Albert Einstein once said: "If we knew what we were doing, it wouldn't be called 'research'!"
In what follows I'm simply showing what I've done, although I'm not showing everything I've done. I've fumbled around a lot trying to find sensible ways to extract meaning from morass. There have been some glimmers, but the problem is that the true meaning is not in the symbols themselves. I hope that comment makes sense either now, or in a while.
If you haven't yet, read these:
So here I am with over 100 routines that people have sent me, and I'm wondering what to do with them. I start to play a bit, compare directly with the ones I wrote, notice that several of the ones sent to me are quite similar to the ones I've written, but also notice that lots are different.
Very different.
So here are some questions:
... and so on. There are lots of questions, and I'll going to get into some of them later. For now, I'm going to have a look at some of the routines in more detail, and describe the techniques I've used to reduce my workload, and try to find out interesting things.

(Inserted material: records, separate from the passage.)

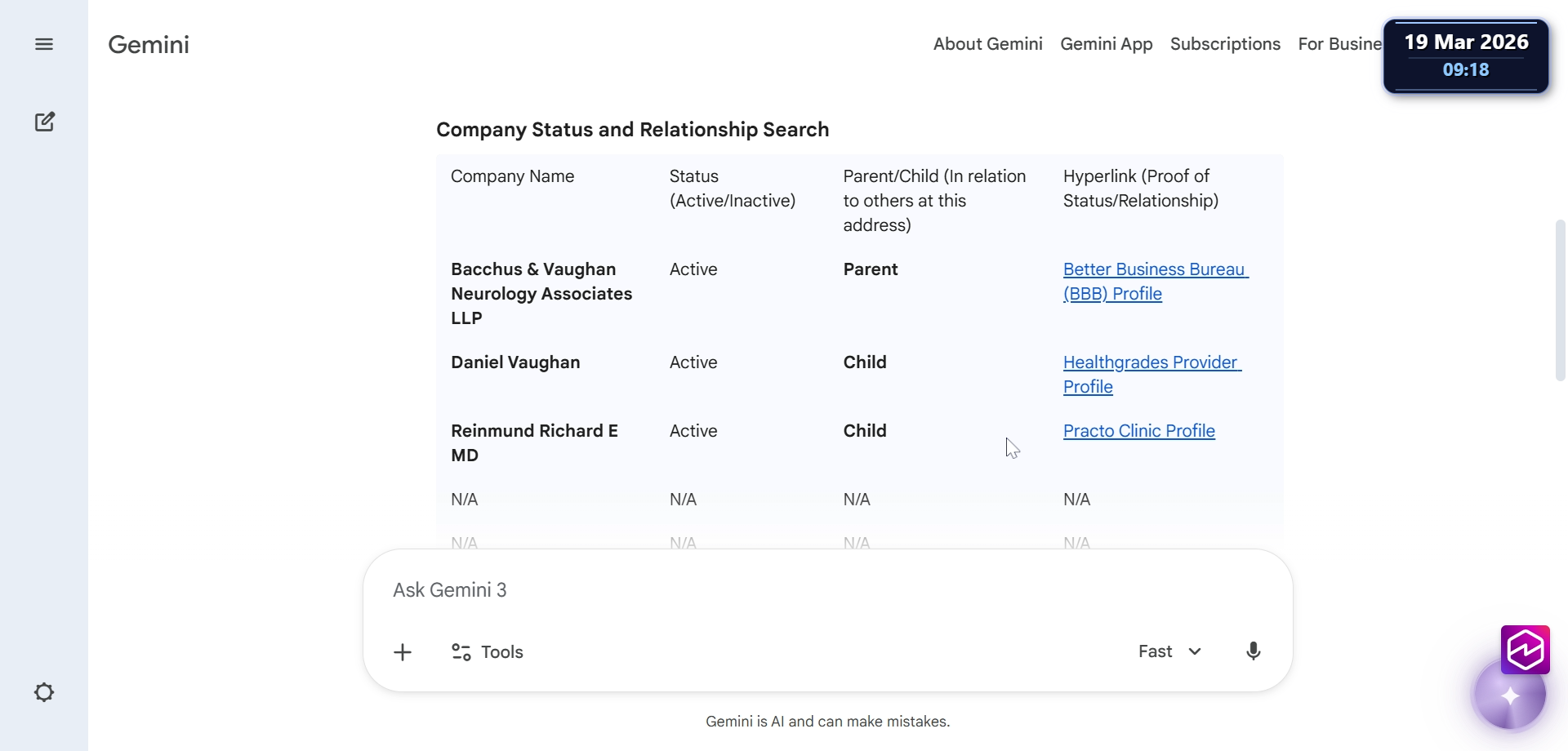Activate the microphone voice input
The image size is (1568, 751).
click(1253, 651)
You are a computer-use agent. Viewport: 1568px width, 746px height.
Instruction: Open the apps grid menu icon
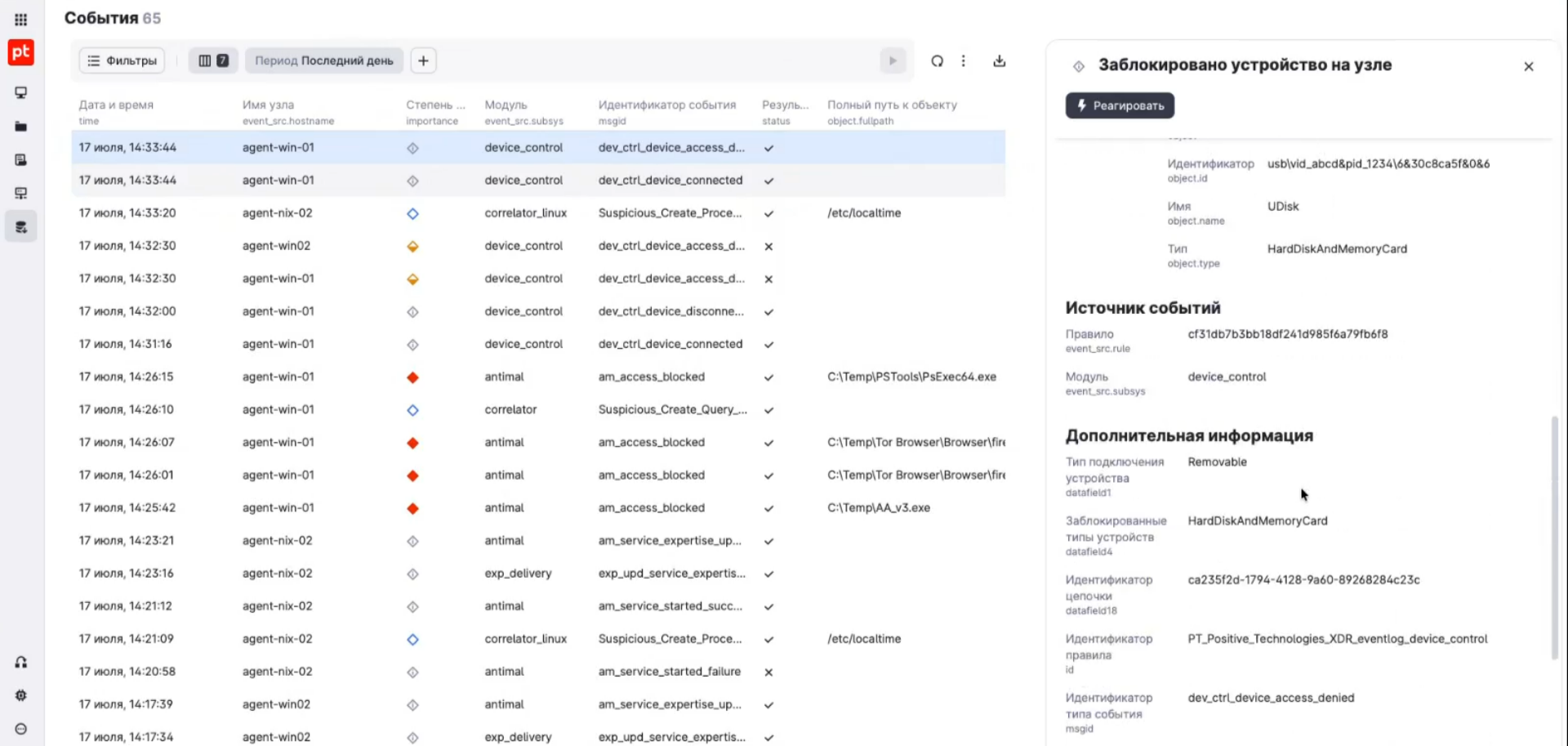[21, 20]
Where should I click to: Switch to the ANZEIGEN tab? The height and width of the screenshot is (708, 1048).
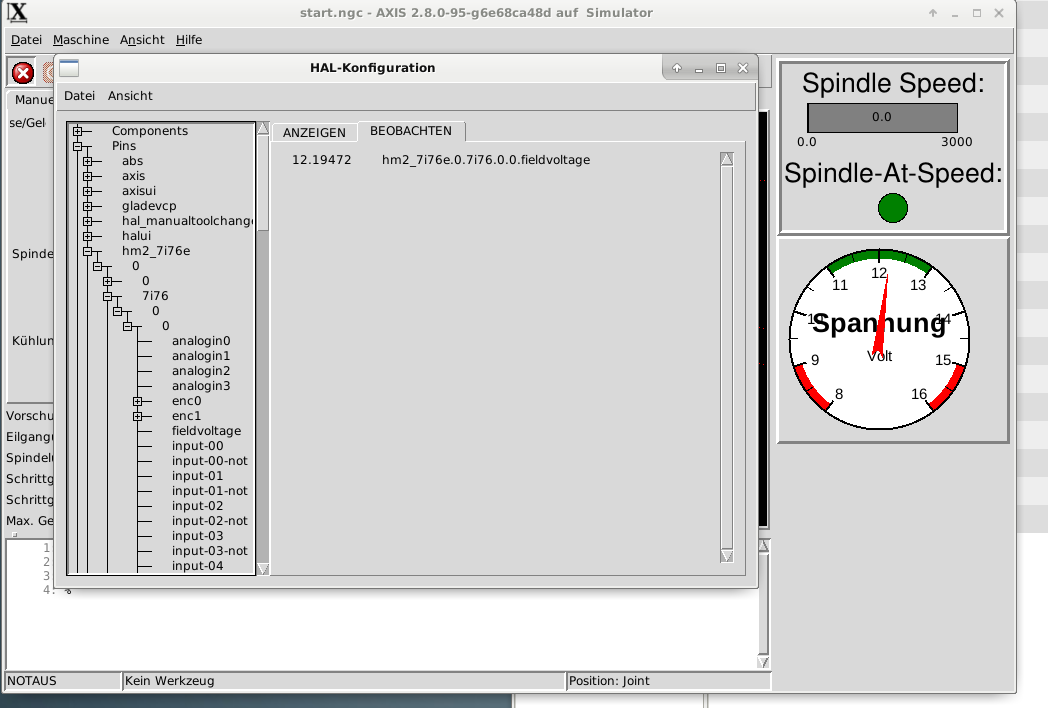point(314,133)
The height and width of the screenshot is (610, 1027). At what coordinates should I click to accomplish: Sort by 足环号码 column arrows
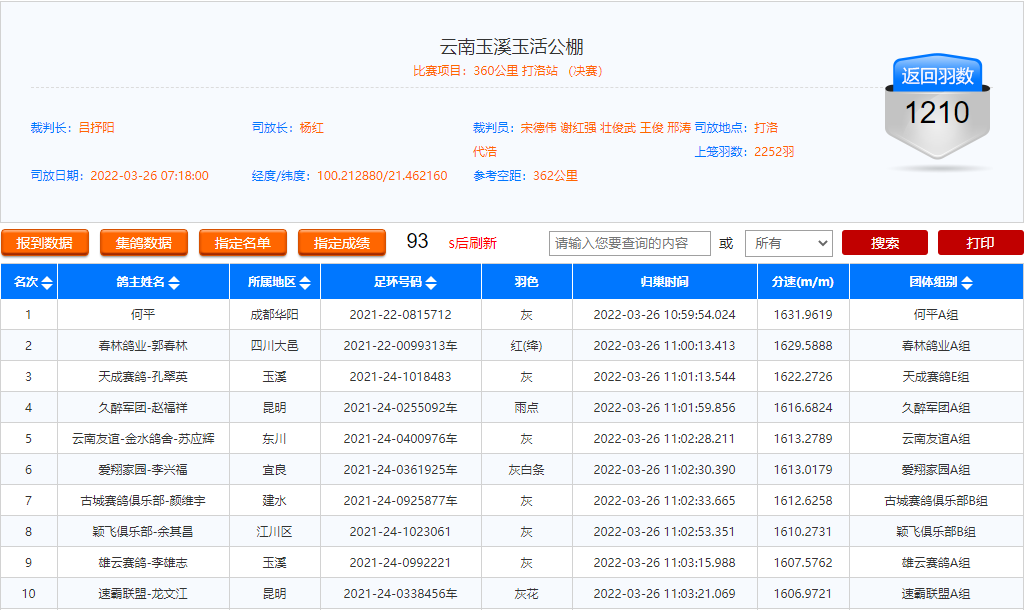pyautogui.click(x=431, y=283)
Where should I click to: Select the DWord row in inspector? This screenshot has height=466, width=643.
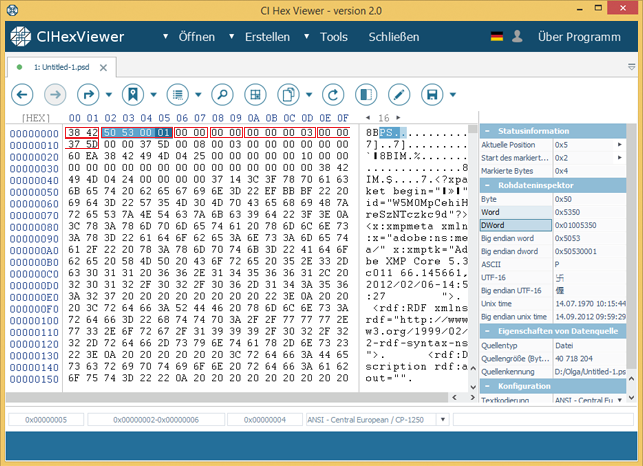click(515, 225)
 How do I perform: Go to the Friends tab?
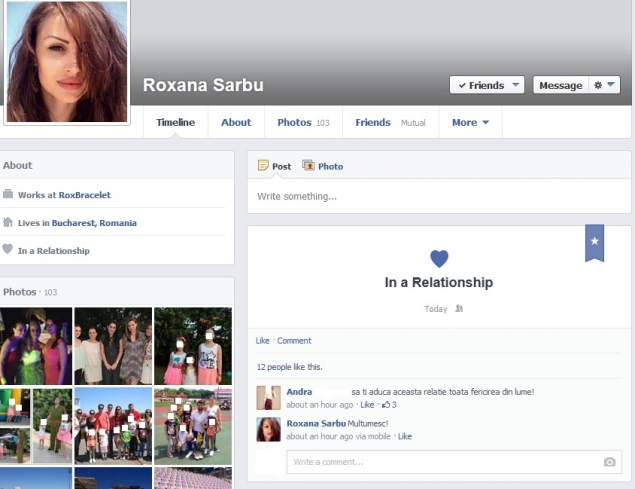[373, 123]
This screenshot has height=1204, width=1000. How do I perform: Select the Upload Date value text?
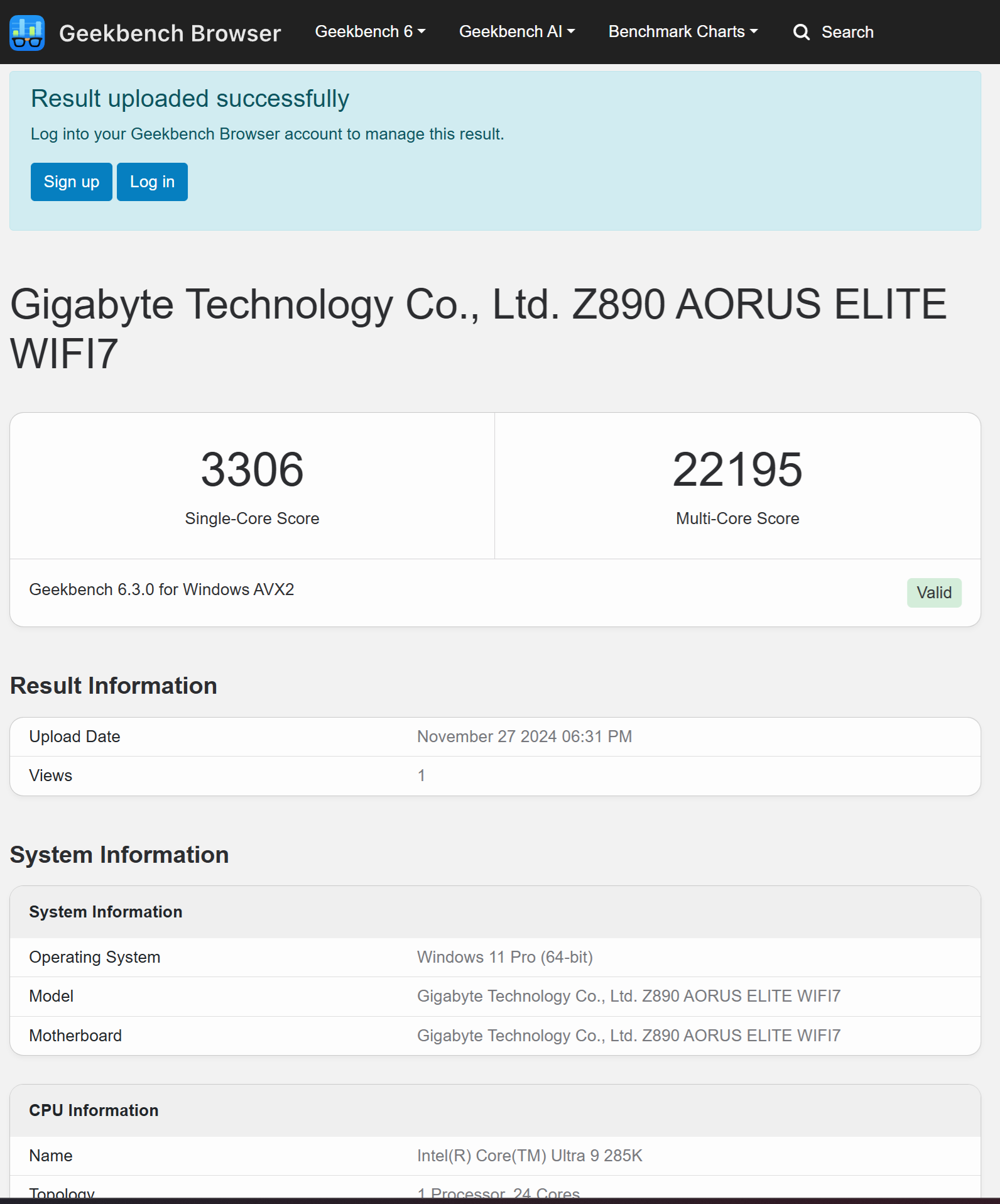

Well, I call it normalisation, but in reality I take a fingerprint of each routine, throwing away the irrelevant detail, and keeping (most of) the relevant form and structure. In particular:
For example, my compact version of the code:
void condense_by_removing( char *z_terminated, char char_to_remove ) { char *p_read; for (p_read = z_terminated;*p_read;p_read++) if (*p_read != char_to_remove) *z_terminated++ = *p_read; *z_terminated = '\0'; }
... becomes ...
vxc*x,cx)c*x;fx=x;*x;xI)i*xNx)*xI=*x;*x=Z;}
(Added in proof: I forgot to remove opening square brackets - that will change the analysis in later updates, but it doesn't make too much difference here.) |
So having fingerprinted all the routines, what now? The obvious thing is to find all pairwise distances, and who am I to avoid the obvious ...
Routine Length LD Ratio 1 2 1 2 g001.d g002.d 43 107 73 0.20930233 g001.d g003.d 43 53 23 0.30232558 g001.d g004.d 43 46 18 0.34883721 g001.d g005.d 43 45 20 0.41860465 g001.d g006.d 43 55 20 0.18604651 g001.d g007.d 43 58 21 0.13953488 g001.d g008.d 43 64 33 0.27906977 g001.d g009.d 43 50 20 0.30232558 g001.d g010.d 43 68 38 0.30232558 ....
So now we have a line for every pair of routines compared. We have the
routine designations, the lengths of the fingerprints, the Levenshtein
Distance (LD), and a ratio of how big the distance is compared with the
minimum and maximum that it could be given the lengths.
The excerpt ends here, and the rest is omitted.